LLamaTokenizer with `use_fast=True` / and `use_fast=False` causing memory leak when used with multiprocessing / `dataset.map(num_proc)`

michaelfeil commented 2 months ago

When running a dataset.map with num_proc=16, I am unable to tokenize a ~45GB dataset on a machine with >200GB Vram. The dataset consists of ~30000 rows with a string of 120-180k characters.

The memory linearly increases until it reaches max with 200GB, after just 2000 such iterations / 2000 lines..
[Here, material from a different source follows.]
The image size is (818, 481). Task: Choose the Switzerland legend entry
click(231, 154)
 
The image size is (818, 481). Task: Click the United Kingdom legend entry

Other things I have tried:

I have tried creating e.g. 16 tokenizers in global scope and accessing them via the rank parameter.
gc.collect'
not usage of use_fast makes the script more efficent - it takes now ~10k lines instead of 2k to go OOM'

use of AutoTokenzier,

Reproduction script


import datasets
from transformers import LlamaTokenizerFast, AutoTokenizer
import gc
N_PROCS = 16

tokenizer_tinyllama = None

def tokenize(example, rank: int = 0): global tokenizer_tinyllama

# gc.collect()
if tokenizer_tinyllama is None:
    tokenizer_tinyllama = AutoTokenizer.from_pretrained("TinyLlama/TinyLlama-1.1B-Chat-v1.0", use_fast=True)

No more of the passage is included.